4. Hallucinated Tool Calls
Agents invoke tools with fabricated parameters. Fix: “If you don’t have enough information, ask the user.”
5. Cascading Failures
Multiple unconfirmed tool calls compounding errors. Fix: step-by-step confirmation between tool calls.
6. Excessive Subagent Use
Delegating when direct action is faster. Fix: explicit guidance on when to delegate vs act directly.
7. Code Speculation
Claiming things about code without reading it first. Fix: “Read the file before making claims about its contents.”
Production Agent System Prompt Template
Drawing from OpenAI’s SWE-bench agent (55% solve rate), PromptHub’s Cline analysis, and Anthropic’s best practices:
# Identity and Scope
You are [role]. Your task is [objective].
# Tool Usage
[Documented tool definitions with examples]
Use the tools provided to gather information. Do NOT guess or make up answers.
# Planning
Before each action, explain your reasoning.

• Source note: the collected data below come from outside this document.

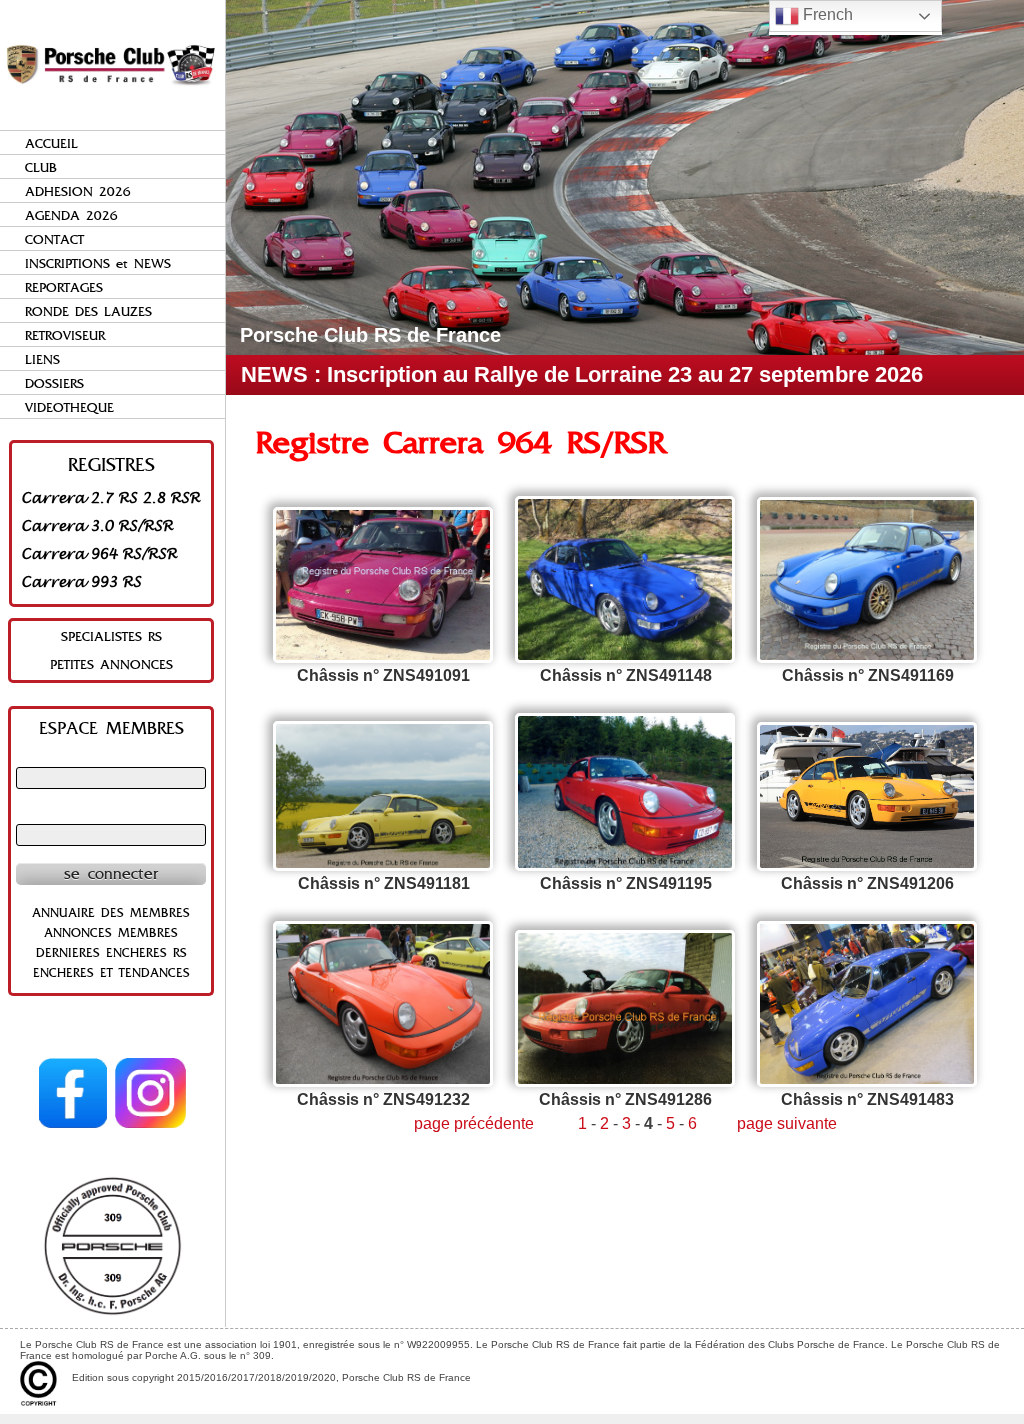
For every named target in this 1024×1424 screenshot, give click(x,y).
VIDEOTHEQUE (69, 407)
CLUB (41, 167)
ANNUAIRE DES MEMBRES (111, 913)
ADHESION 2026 (78, 191)
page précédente (474, 1123)
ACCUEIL (51, 143)
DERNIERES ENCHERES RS (111, 953)
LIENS (42, 359)
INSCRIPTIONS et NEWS (98, 263)
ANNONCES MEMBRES (111, 933)
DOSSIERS (54, 383)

Plan before you execute.
Keep going until the task is completely resolved.
# Safety
Consider reversibility and impact before acting.
[Reversibility framework]
[Task boundaries]
# State Management
Track progress in [structured format].
Save state before context limits are approached.
# Output
[Format requirements]
[Confirmation loop specification]
Effort Calibration
| Task Type | Recommended Setting |
|---|---|
| Simple tool calls | Low effort, no thinking |
| Multi-file code changes | Medium effort |
| Complex debugging | High effort |
| Large-scale refactoring | High effort, max context |
| Research and synthesis | Adaptive thinking |
Key Takeaway
Agentic prompt engineering is a distinct discipline. It requires thinking about system prompts as constitutions, tools as carefully documented APIs, state management as a first-class concern, and safety as a design constraint rather than an afterthought.
The agents that work reliably share traits: they plan before acting, use tools instead of guessing, track state explicitly, and have clear boundaries on what they can and cannot do.